__EXERCISE A__.
List the three adjectives that the Religulous piece uses to describe the forms of religion Maher focuses on.
__EXERCISE B__.
Please answer these questions from the Religulous piece, one per line:
(i) On what day does the film open?
(ii) What does Maher compare the worst of religion to?
(iii) Who should listen most to what Maher has to say?
__EXERCISE C__.
Carry on writing the Religulous piece from its last sentence.

__TEXT UNDER STUDY__.
Religulous is to religion as rape is to sex. Like the versions of religion and religious people in Bill Maher’s Religulous which opens Friday, rape is a terrible thing which must be recognized and combated. But it hardly defines the range of possible sexual experience. Neither do the violent, small-minded, fear-driven forms of religion upon which Maher focuses define religious experience. So for starters, let’s stop giving Maher credit for attacking all religion. He doesn’t.

Instead, Maher selects the worst of religion and compares it to the best of secularism — hardly a fair fight. But he does make some very important points in this wickedly funny, if totally lopsided analysis of religion. And it’s the people who will be most offended by what he has to say that should listen the most. Why? Because religion shouldn’t get a free pass and it certainly hasn’t earned one.

__INFORMATION PROVIDED__.
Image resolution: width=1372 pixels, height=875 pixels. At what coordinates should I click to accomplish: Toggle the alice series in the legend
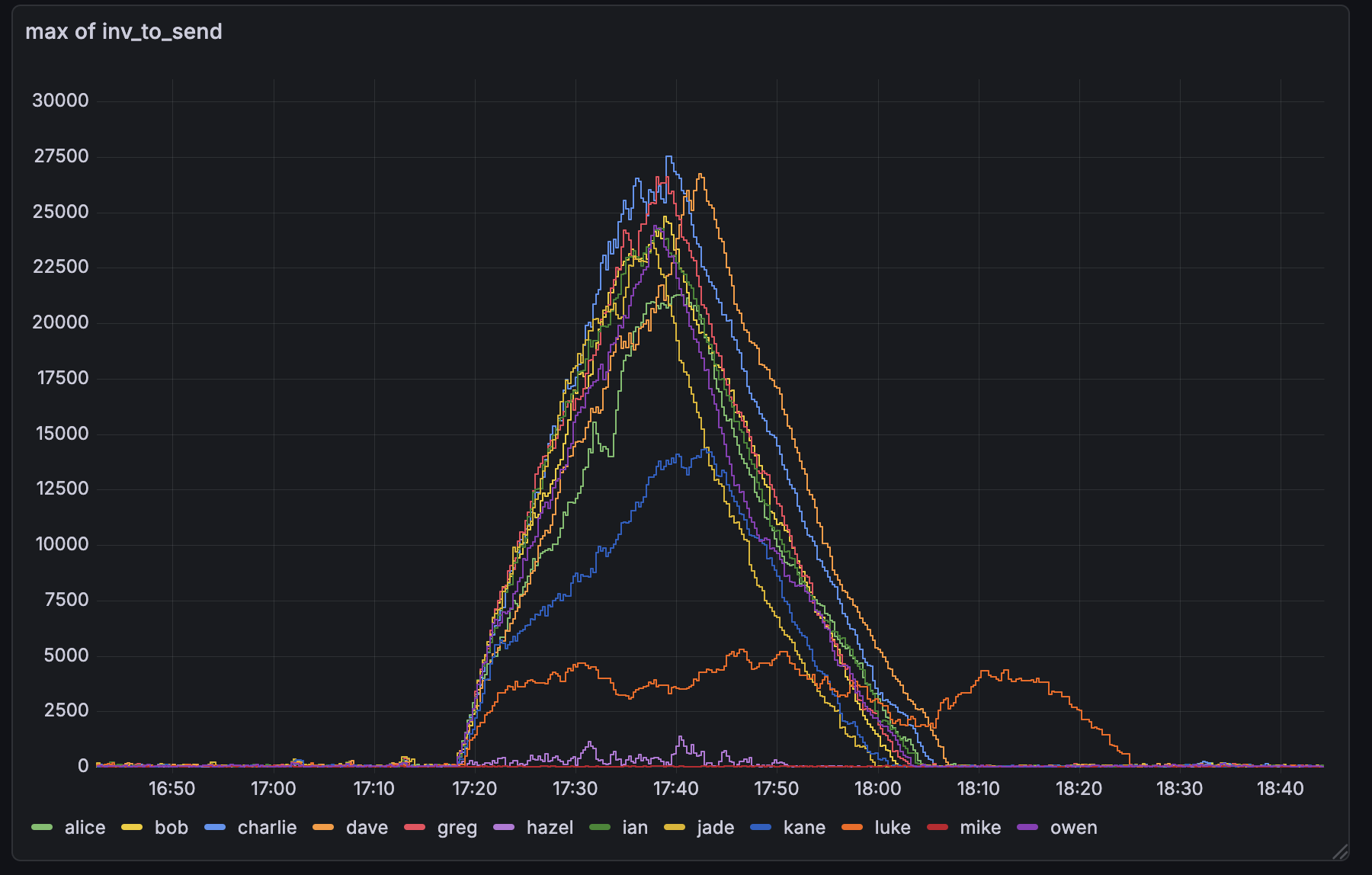coord(85,828)
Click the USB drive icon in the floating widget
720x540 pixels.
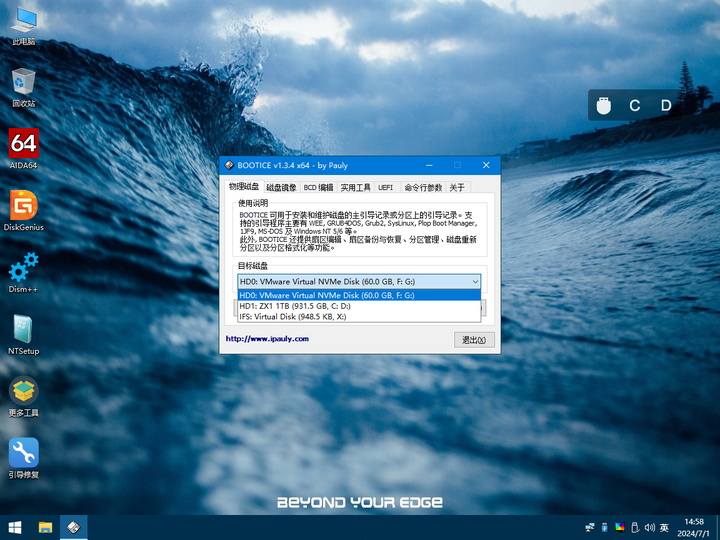603,105
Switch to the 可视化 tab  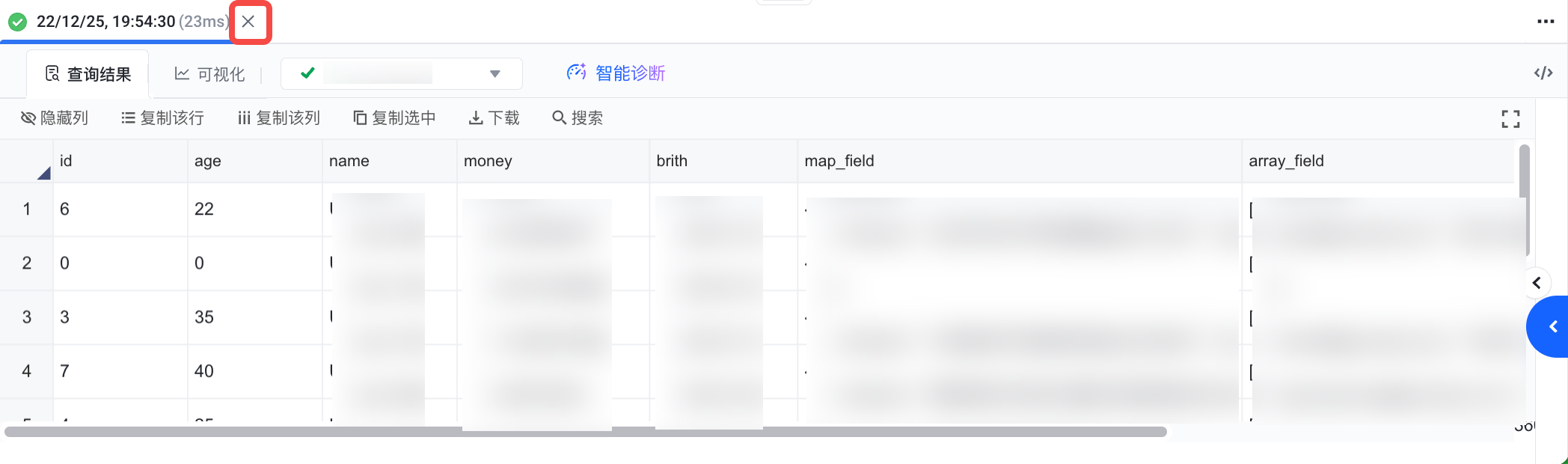(x=209, y=74)
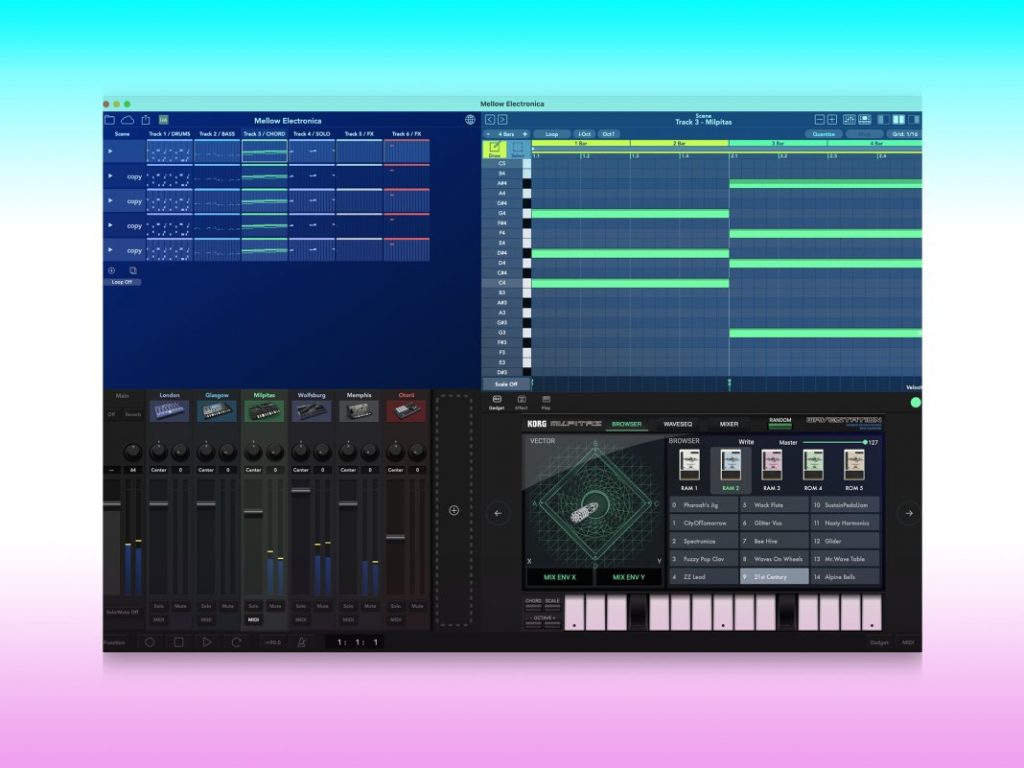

__ANSWER AREA A__.
violent, small-minded, fear-driven

__ANSWER AREA B__.
(i) Friday
(ii) The best of secularism
(iii) The people who will be most offended by it

__ANSWER AREA C__.
Maher doesn’t have to go far, or look too hard, to find examples of truly frightening versions of religion, versions which are likely to get most of us killed. In fact, more people are dying today in the name of religion than any time since the crusades. And the more religious you are, the more that should bother you. It’s up to the faithful to clean up the mess that we have too often made of faith. Simply saying things like, “that isn’t real Judaism, Christianity, or Islam” is no answer. Religions are, as their adherents live them, and history will judge if we brought honor or shame to the tradition we love.


Religulous misses the fact that while religion is among the most effective tools for mobilizing the ugliest stuff inside us and rationalizing some of the most hateful and violent acts, it also does the opposite. There is no force in human experience which has evoked the capacity for love, hope and altruism like religion. Missing that, makes Maher and Religulous a great deal like the blind man holding the elephant’s tusk and describing the animal as hard and smooth. He is 100% correct about 20% of the elephant.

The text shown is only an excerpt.